- Article -
▬▬▬

Under FATCA, a U.S. withholding tax at a 30% rate will be imposed on dividends paid on our capital stock received by certain non-U.S. holders if certain disclosure requirements related to U.S. accounts or ownership are not satisfied. If payment of withholding taxes is required, non-U.S. holders that are otherwise eligible for an exemption from, or reduction of, U.S. withholding taxes with respect of such dividends and proceeds will be required to seek a refund from the IRS to obtain the benefit of such exemption or reduction. We will not pay any additional amounts in respect of any amounts withheld.

 

Information Reporting Requirements and Withholding

 

We will report to our stockholders and to the IRS the amount of distributions we pay during each calendar year, and the amount of tax we withhold, if any. Under the backup withholding rules, a stockholder may be subject to backup withholding, at a rate of 24%, with respect to distributions unless the stockholder:

 

·is a corporation or qualifies for certain other exempt categories and, when required, demonstrates this fact; or

 

·provides a taxpayer identification number, certifies as to no loss of exemption from backup withholding, and otherwise complies with the applicable requirements of the backup withholding rules.

▬▬▬

Element and text position data:
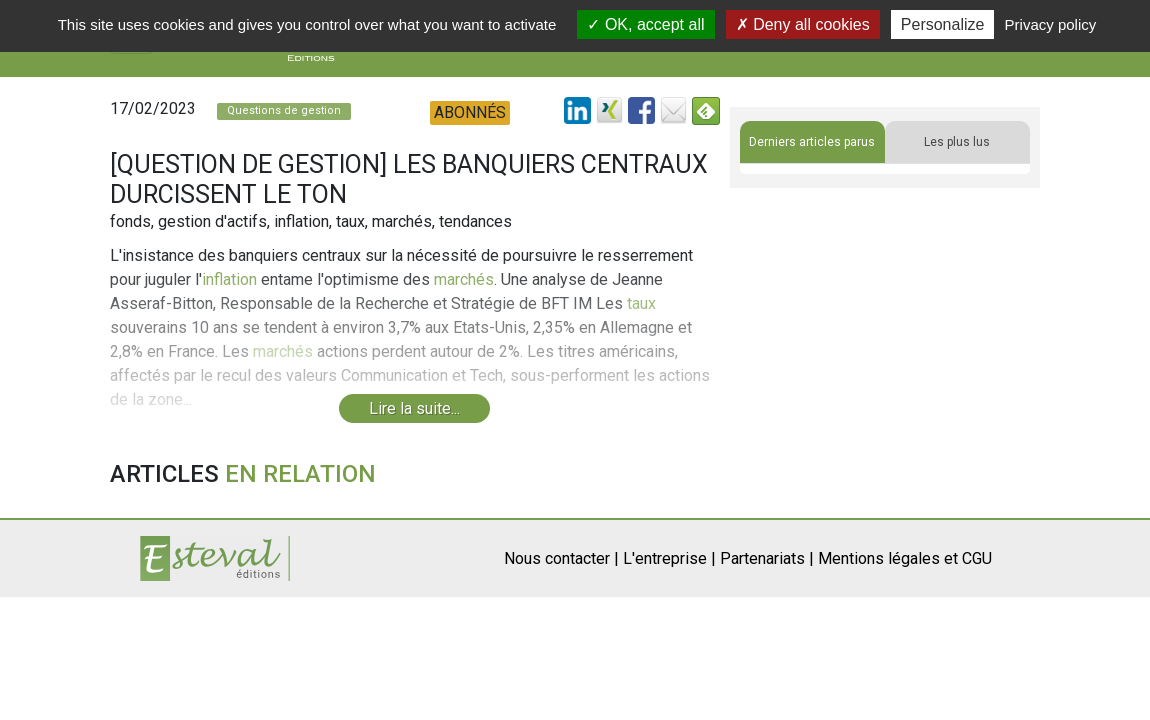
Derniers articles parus (812, 142)
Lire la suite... (414, 408)
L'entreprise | (669, 558)
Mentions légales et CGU (905, 558)
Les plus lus (957, 142)
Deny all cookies (803, 24)
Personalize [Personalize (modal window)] (943, 24)
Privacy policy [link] (1051, 24)
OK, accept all (645, 24)
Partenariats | (767, 558)
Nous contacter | (561, 558)
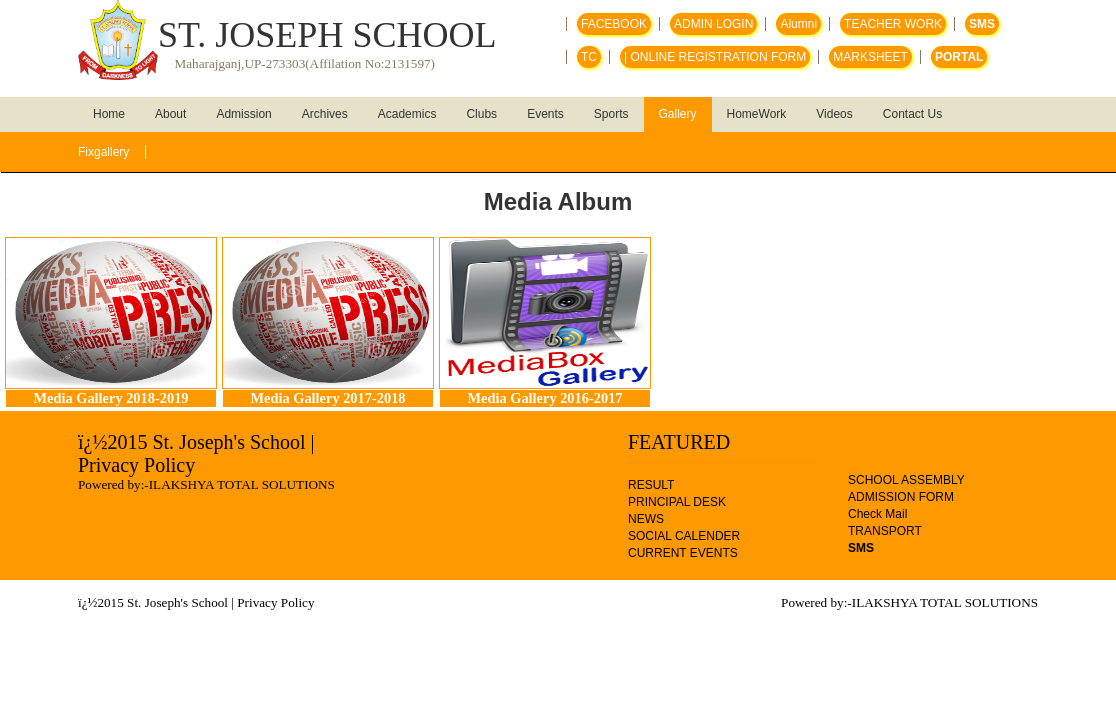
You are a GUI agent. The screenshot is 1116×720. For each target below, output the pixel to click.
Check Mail (877, 514)
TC (589, 57)
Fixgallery (103, 152)
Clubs (481, 114)
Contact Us (912, 114)
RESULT (651, 485)
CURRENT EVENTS (683, 553)
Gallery (678, 114)
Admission (243, 114)
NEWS (646, 519)
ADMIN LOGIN (713, 24)
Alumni (798, 24)
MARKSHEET (870, 57)
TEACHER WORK (893, 24)
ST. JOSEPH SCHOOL (327, 35)
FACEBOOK (614, 24)
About (170, 114)
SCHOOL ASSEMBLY (906, 480)
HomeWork (757, 114)
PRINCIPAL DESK (677, 502)
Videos (834, 114)
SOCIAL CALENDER (684, 536)
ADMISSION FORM (901, 497)
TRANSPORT (885, 531)
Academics (407, 114)
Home (109, 114)
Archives (325, 114)
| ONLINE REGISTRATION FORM (715, 57)
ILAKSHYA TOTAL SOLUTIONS (242, 484)
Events (545, 114)
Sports (611, 114)
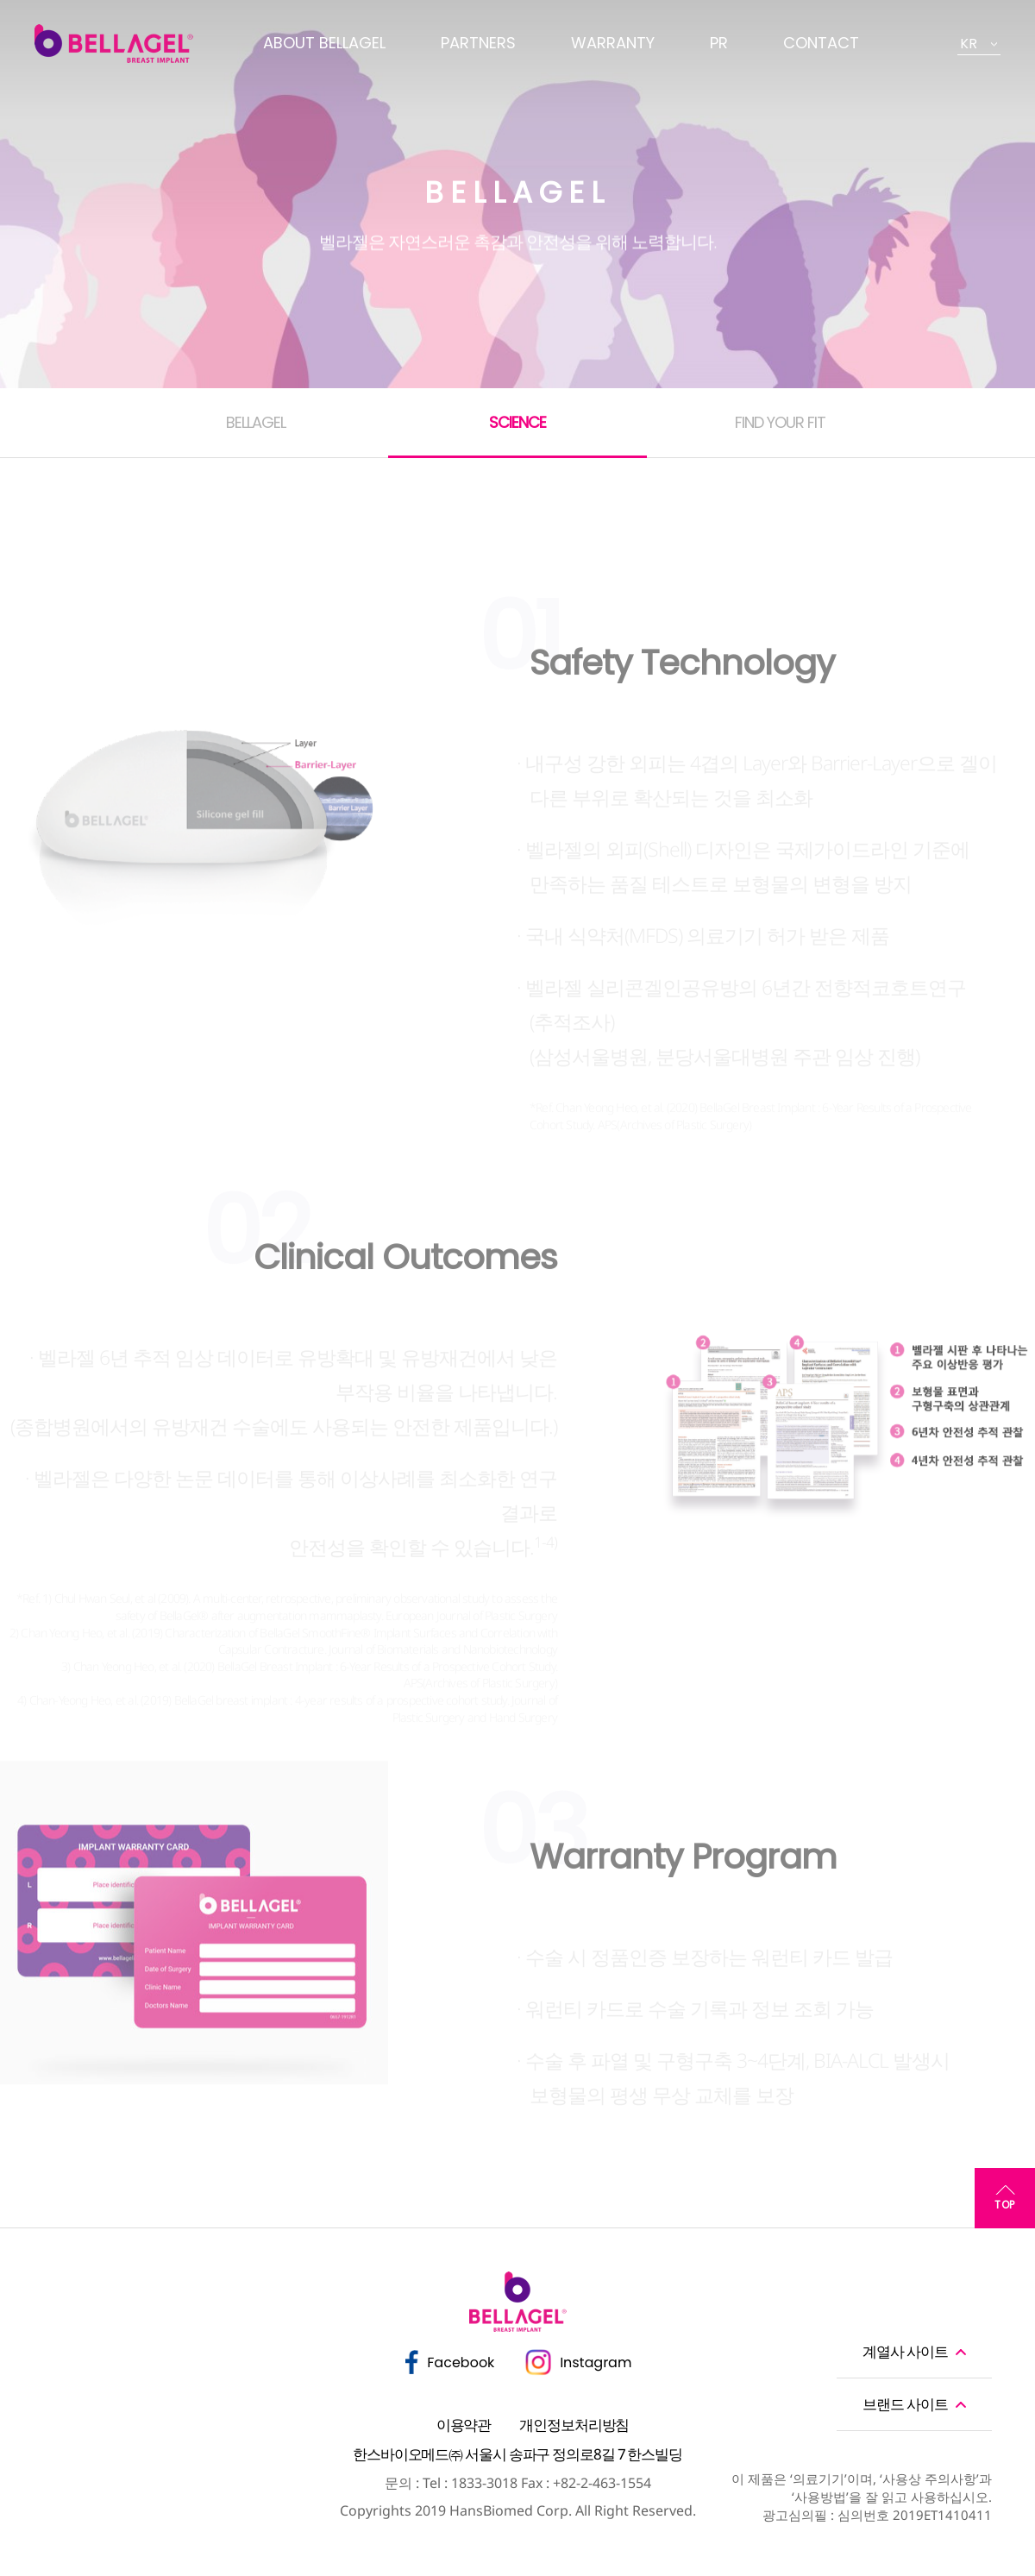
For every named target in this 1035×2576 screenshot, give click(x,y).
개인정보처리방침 (574, 2425)
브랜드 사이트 (905, 2404)
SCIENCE (517, 422)
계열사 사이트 (905, 2351)
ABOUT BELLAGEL (324, 42)
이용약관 (464, 2425)
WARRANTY (613, 42)
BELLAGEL (255, 422)
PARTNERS (478, 42)
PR (719, 42)
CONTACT (821, 42)
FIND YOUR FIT (780, 422)
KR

▬▬▬

- What to do -
Answer these questions from the tax withholding text:
(a) What rate does the FATCA withholding tax on dividends carry?
(b) At what rate may backup withholding apply to distributions?
(c) From whom must eligible non-U.S. holders seek a refund to get the benefit of an exemption or reduction?

- Exercise output -
(a) 30%
(b) 24%
(c) The IRS